On his own in his own home! ‘Exactly who are they keeping safe here?’
Responding to the issue, Chief Constable Gary Roberts said: ‘It should be noted that no one is prosecuted for a first possession-only offence so long as they make an admission and attend a drugs awareness programme.’
Unveiling his latest annual report last month, Mr Roberts expressed his concern that drug users were being prosecuted for possession of small quantities of cannabis.
At that time, he told the Manx Independent: ‘I’m concerned we are prosecuting offenders for very, very small amounts of drugs. ‘There is a question whether the justice system is always the right place to deal with this type of very low level offence, especially for those who are young and who have very few previous convictions. ‘It’s not the best use of public resources.

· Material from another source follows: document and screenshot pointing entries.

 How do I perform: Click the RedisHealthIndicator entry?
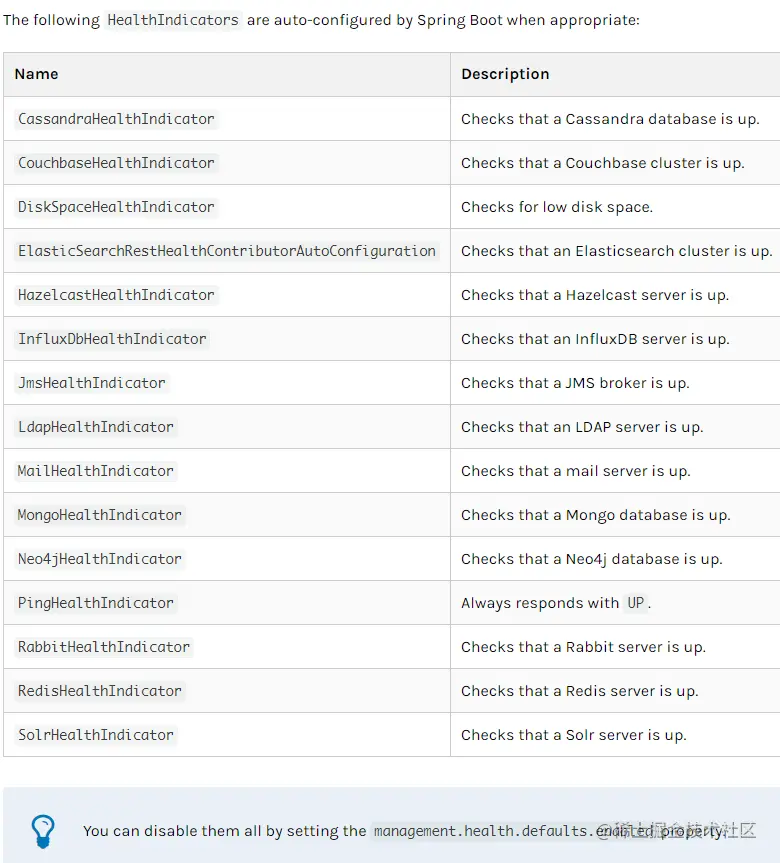tap(100, 691)
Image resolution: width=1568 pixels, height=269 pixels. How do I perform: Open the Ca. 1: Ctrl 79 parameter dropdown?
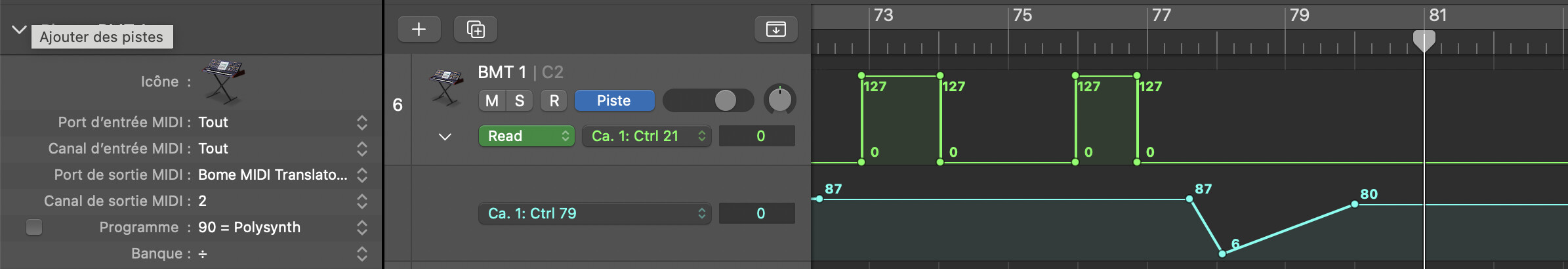pyautogui.click(x=594, y=213)
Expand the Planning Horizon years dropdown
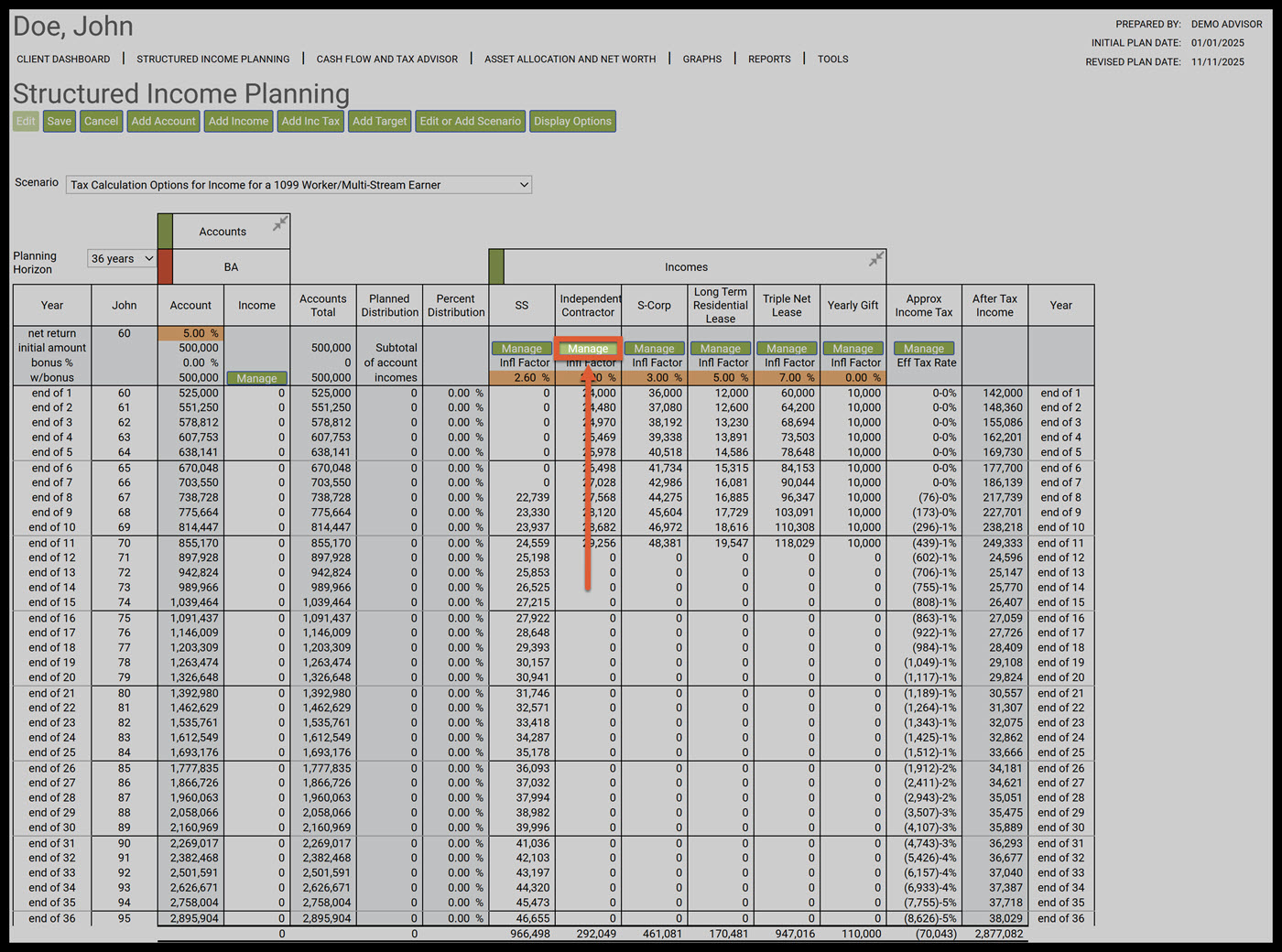 (x=122, y=259)
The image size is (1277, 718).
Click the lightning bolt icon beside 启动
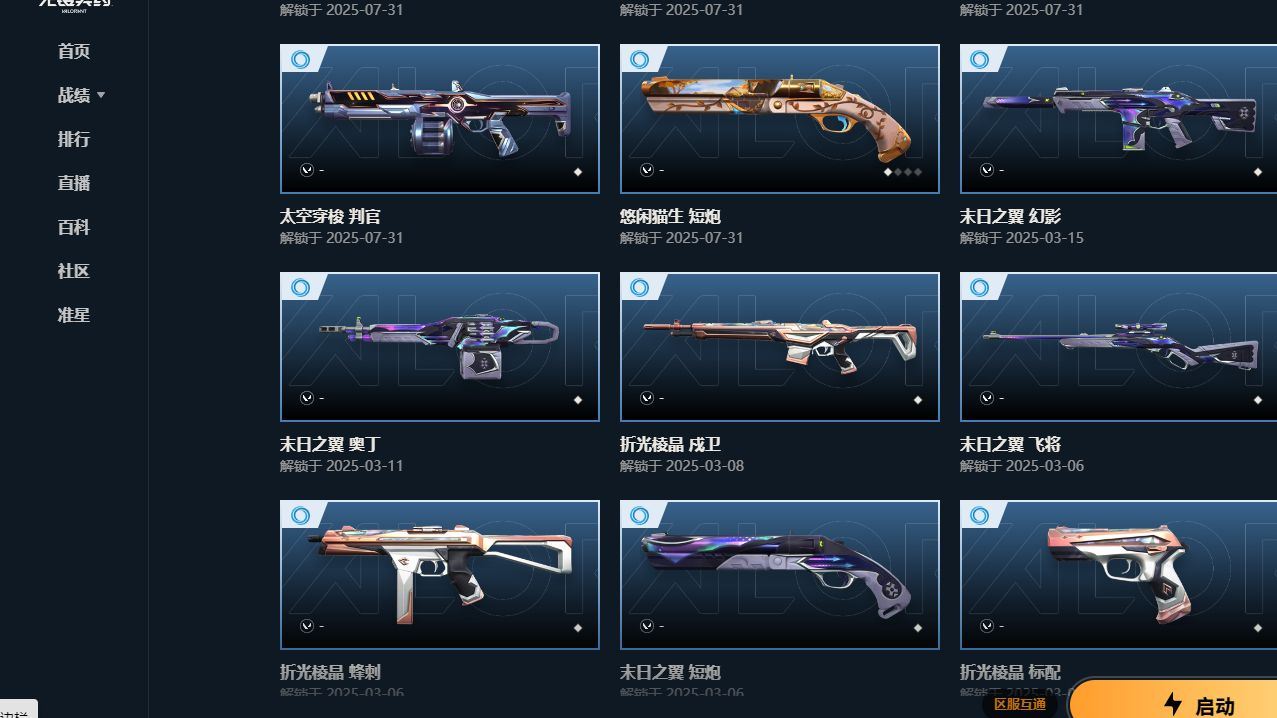1174,704
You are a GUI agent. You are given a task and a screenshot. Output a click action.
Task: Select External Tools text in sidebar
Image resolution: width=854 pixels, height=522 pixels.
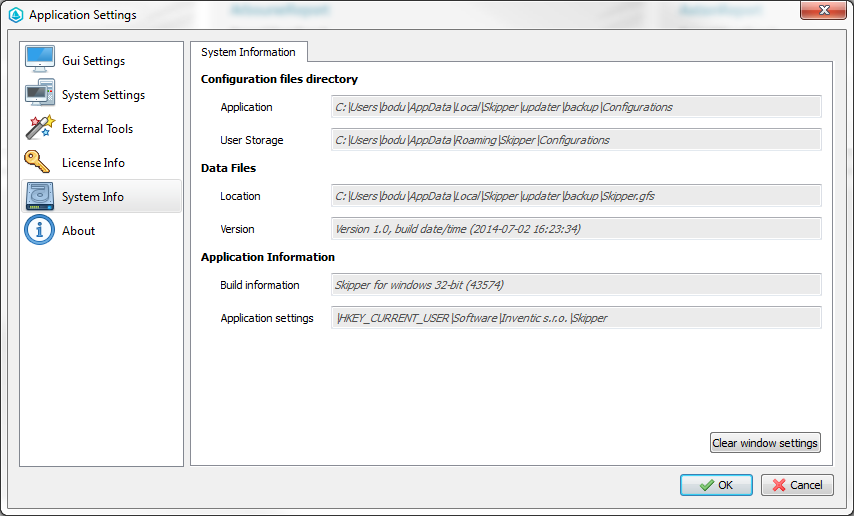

It’s not just a policing issue.’
Mr Roberts went on to explain that the police’s hands are tied by the law as it stands, under which a first offence results in a caution and a second offence a referral to the drugs arrest referral scheme.
Subsequent offences result in a court appearance.
The Chief Constable also said that he had begun talks with the Attorney General to try to determine whether existing cautioning and prosecution policies were still relevant.
It was estimated the cost of prosecuting Martin Kewley for having £1.59 worth of cannabis was £5,000.
Advocate John Wright estimated that the cost of prosecuting Tanya Corkill would be in the region of £3,000 to £5,000.
He said: ‘The prosecution has to decide two things: if there is sufficient evidence and if it is in the public interest.
But other things are also considered, such as: do we need to make an example; the person’s previous record; or whether they’ve been on any rehabilitation courses.
People think defence costs are high but these would only have come to around £160 if someone was represented by the duty advocate and it was paid by legal aid.
‘I had a case about five years ago when a man who was drunk went into a supermarket and lay in a chest freezer.
He squashed three packets of frozen pizza but co-operated and offered to pay for them. But the store insisted it wanted to prosecute. He was charged with criminal damage and given a conditional discharge.’